Experts are extremely excited with their result and they recommended that this drug should further be evaluated in animal models and human clinical trials but since Boceprevir is an FDA-approved, the dose, toxicity, formulation, and pharmacokinetics properties are already known, which will greatly speed up the design of follow-up studies thus expediting the process of bringing new drugs to patients who desperately need them.

Dr Njoroge believes this is very important as several other drugs are currently being evaluated in clinical trials.

A polymerase antiviral inhibitor, Remdesivir, a drug by the company Gilea, initially invented for treatment of Ebola, although without much success, and hydroxychloroquine, are two drugs that are in the fore front of these investigations.

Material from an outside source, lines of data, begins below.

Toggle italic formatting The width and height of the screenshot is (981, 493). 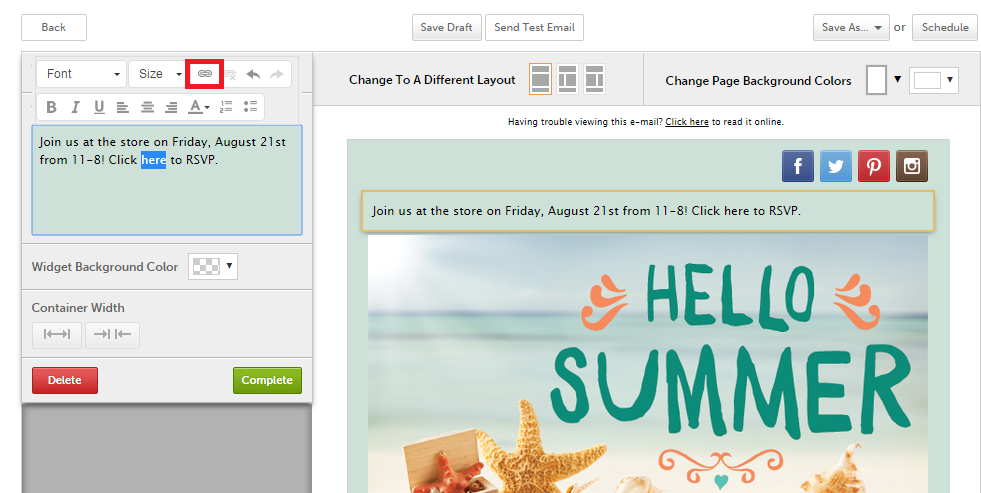[75, 107]
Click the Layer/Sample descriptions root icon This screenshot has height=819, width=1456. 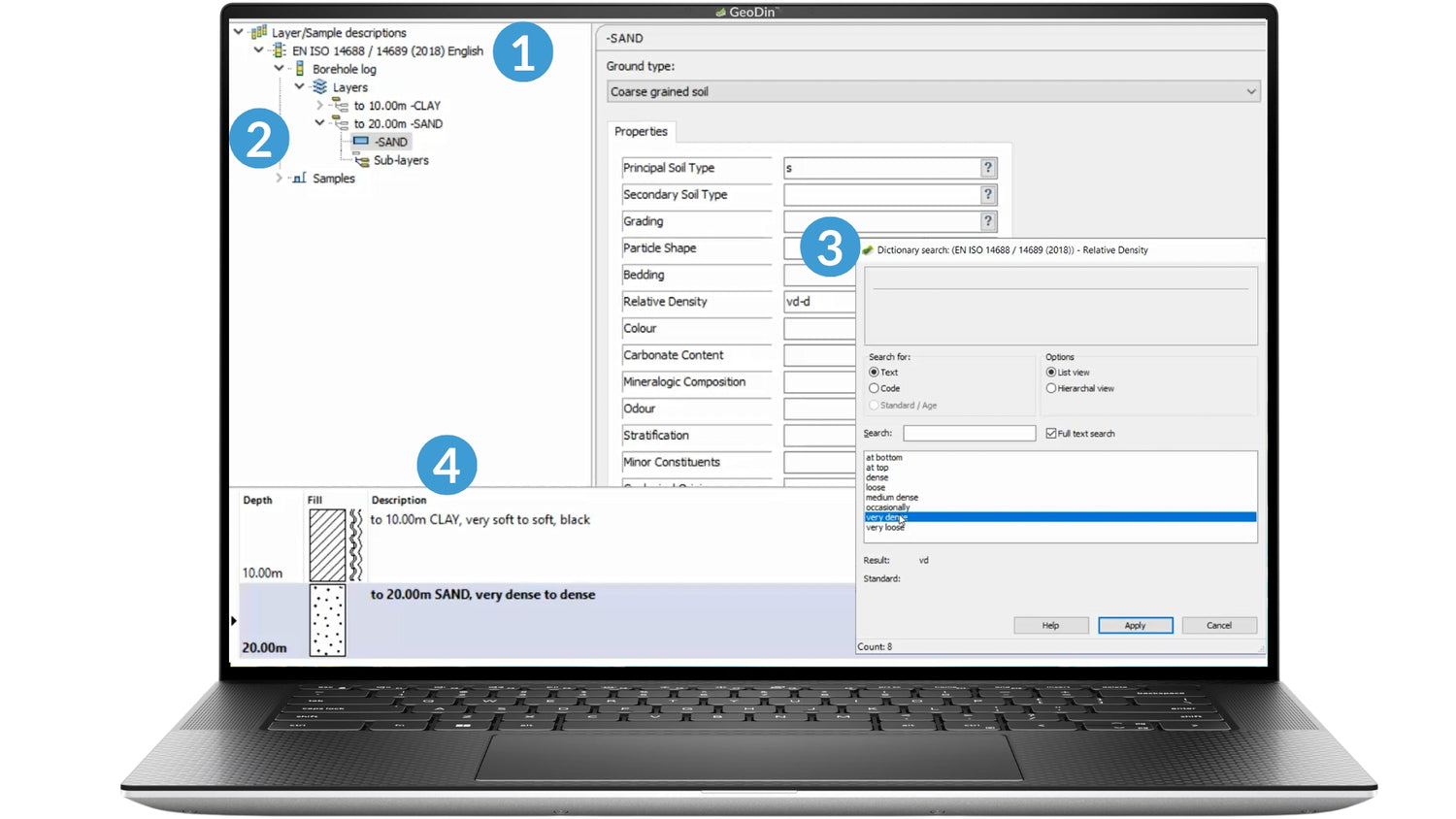(258, 32)
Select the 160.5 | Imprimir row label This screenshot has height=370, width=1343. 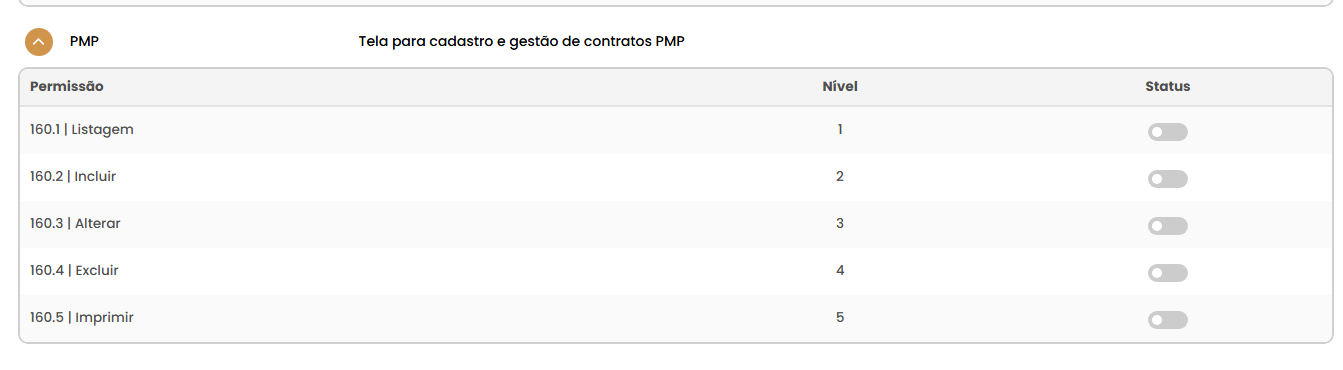click(82, 317)
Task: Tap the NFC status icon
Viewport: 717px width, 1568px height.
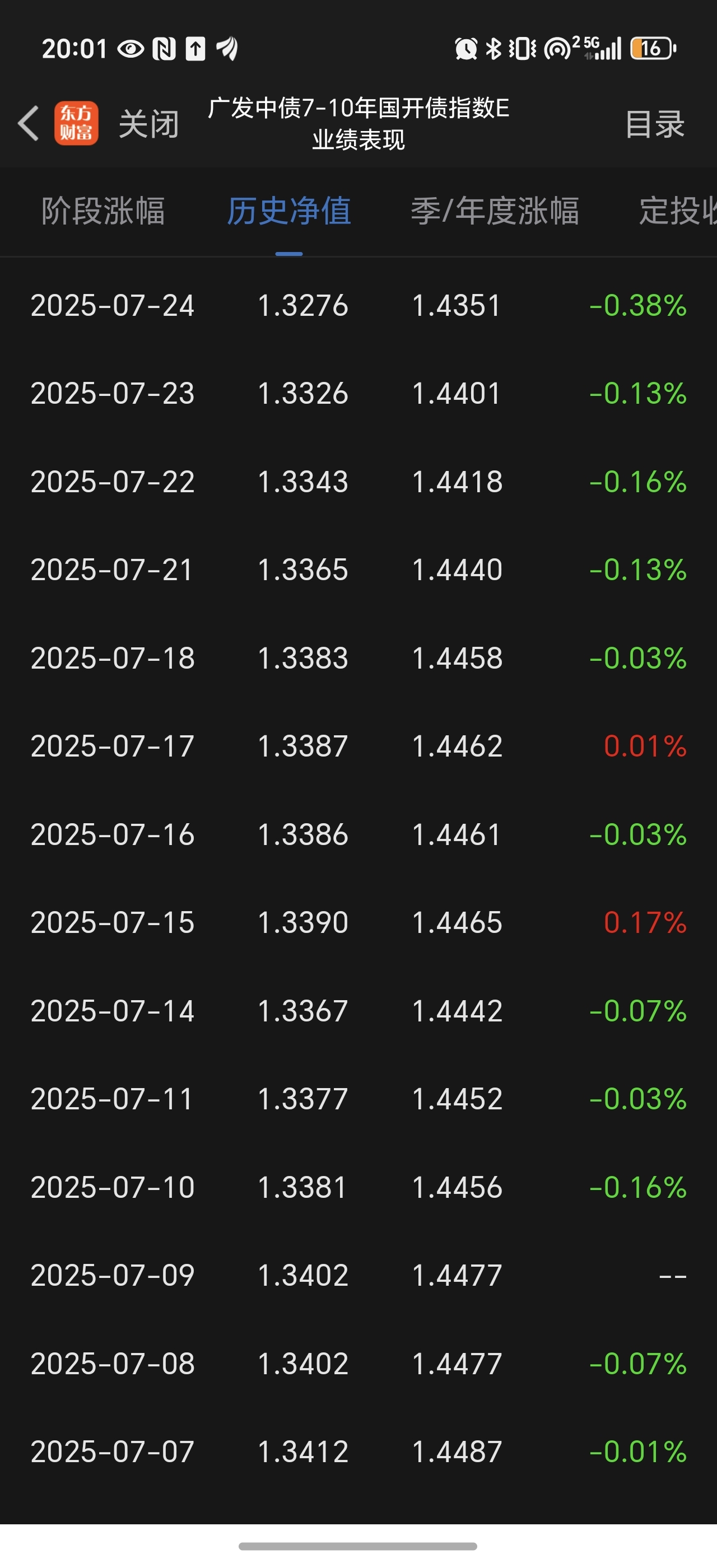Action: (x=164, y=49)
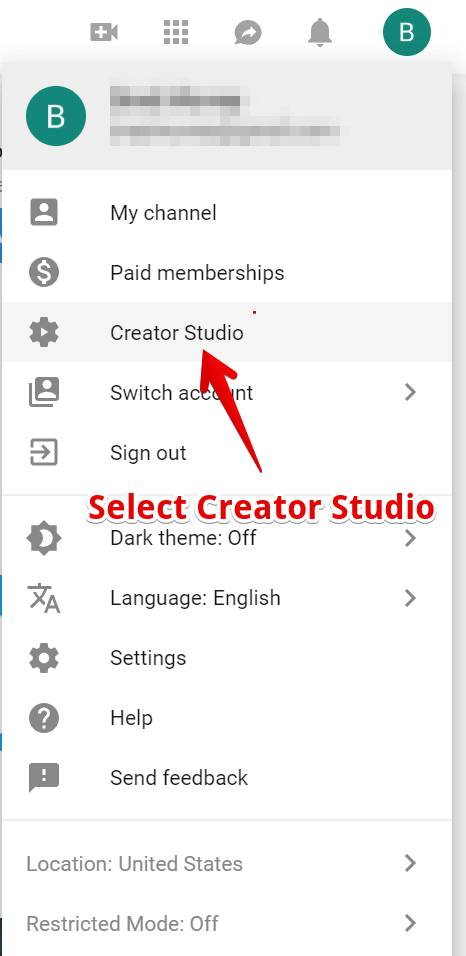The image size is (466, 956).
Task: Click the Creator Studio gear-play icon
Action: pyautogui.click(x=44, y=332)
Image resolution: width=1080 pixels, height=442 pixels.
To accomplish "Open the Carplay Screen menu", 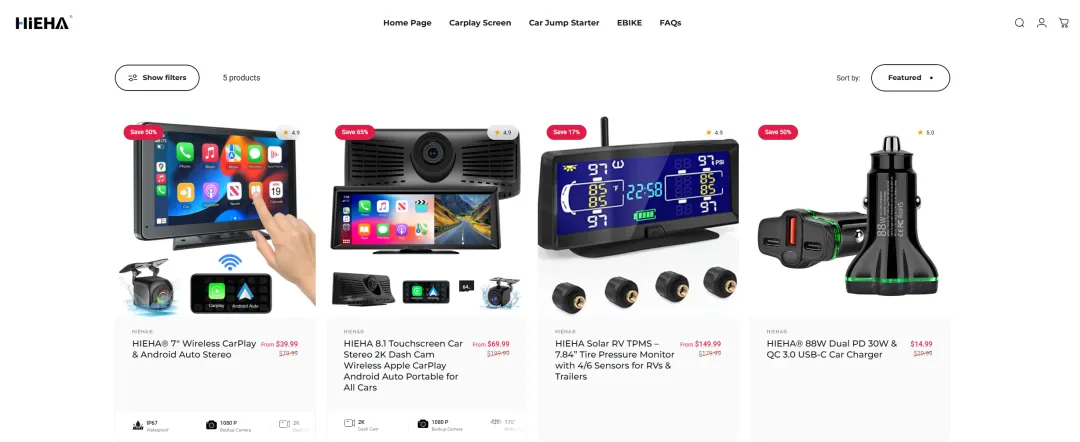I will point(480,23).
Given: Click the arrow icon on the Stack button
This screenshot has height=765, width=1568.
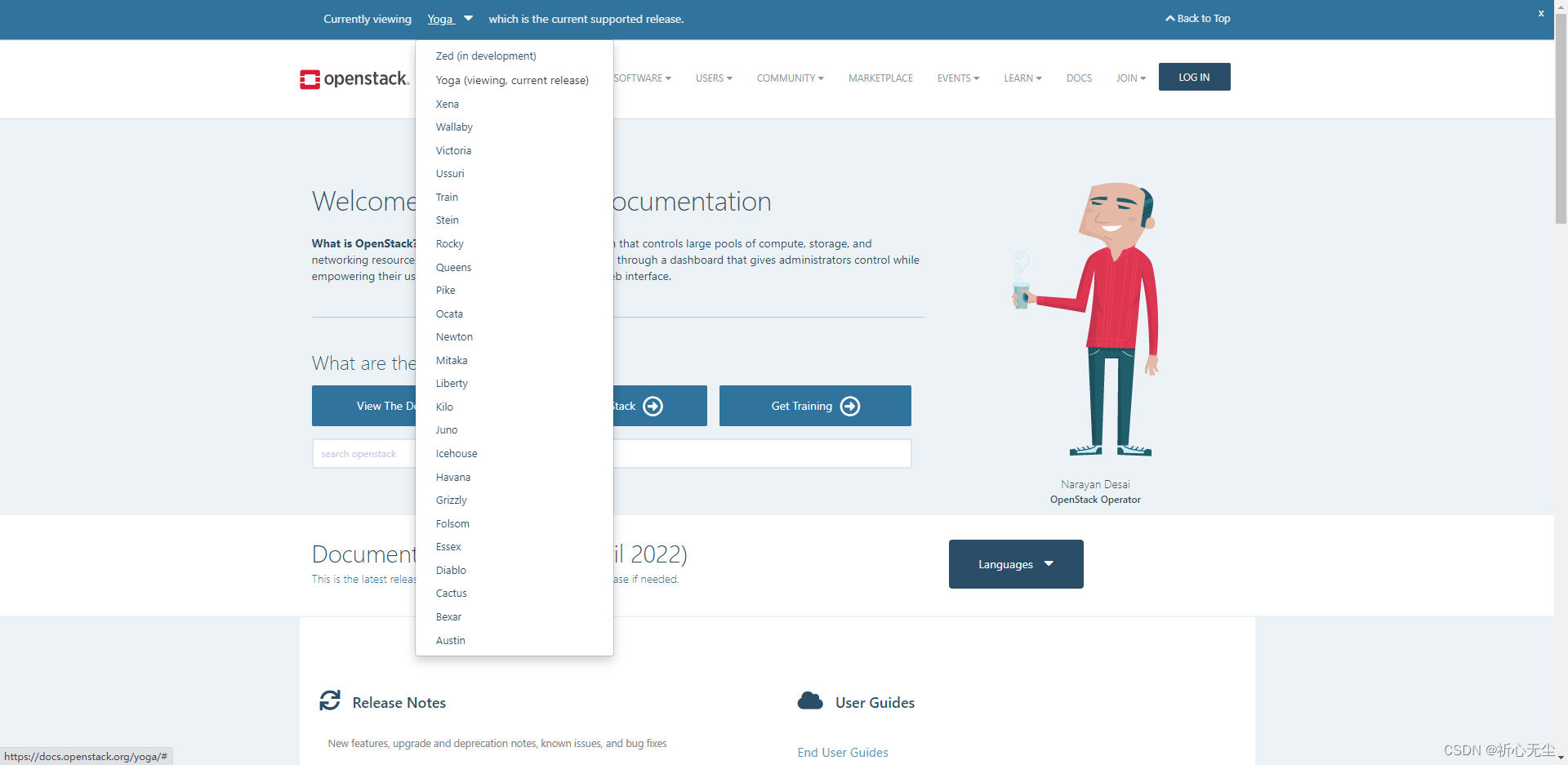Looking at the screenshot, I should tap(652, 406).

In the vaccine arena, Moderna, a company in Boston US, is utilising its messenger RNA-therapy platform to discover potential candidate in this endeavour.

“I am requesting the World Health Organisation (WHO) to review the available data and determine whether this drug could be added to the list of candidates that are undergoing clinical trials as a single agent or in combination with other antiviral inhibitors such as Remdesivir.

The trials could be done either in US or here in Kenya,” he says.

“Now that preliminary results demonstrate that Boceprevir is a potent inhibitor of the deadly Covid-19, the next step is to determine its utility in the treatment of this life-threatening disease by undertaking rigorous double blind randomised controlled clinical trials.

“This kind of clinical trial will unambiguously determine whether this drug, as single or combined agent, is effective in treating Covid-19 disease in patients. This will go well with the current paradigm where scientists are testing older drugs for new indications – a function dubbed as drug repurposing.”

Boceprevir was the first protease inhibitor to be approved by FDA for treatment of Hepatitis C, a rather deadly disease that infected about 180 million people worldwide.

“My team worked diligently to understand the way the virus invaded and ultimately replicated in its human host cells. Hepatitis C, a positively single stranded RNA virus just like Covid-19, was very elusive and its target protease had barely available sites prone to scientific interceptions.”

He discloses that it took 15 years for the team to carry out this rather complex research work that eventually led to discovery of Boceprevir.

“To get to this candidate, my group interrogated more than 5,000 other molecules that never met the required properties that were needed for the drug to be effective and safe in human beings. We achieved our goal by a drug that was effective in treating the deadly Hepatitis C virus.  Data was presented to the FDA advisory committee that had to make decision on whether a drug was to be approved or not and with a vote of 18-0, the drug was approved by FDA.  On July 18, the European commission took a similar action and approved Boceprevir.”

Asked how he felt about the journey to that major discovery, “Dr Njoroge says: “Discovering a drug is not rocket science, it is more complicated.”

The Kenyan expert and his team were inducted into the coveted “Hall of Fame” as 2012 Heroes of Chemistry by the prestigious American Chemical Society.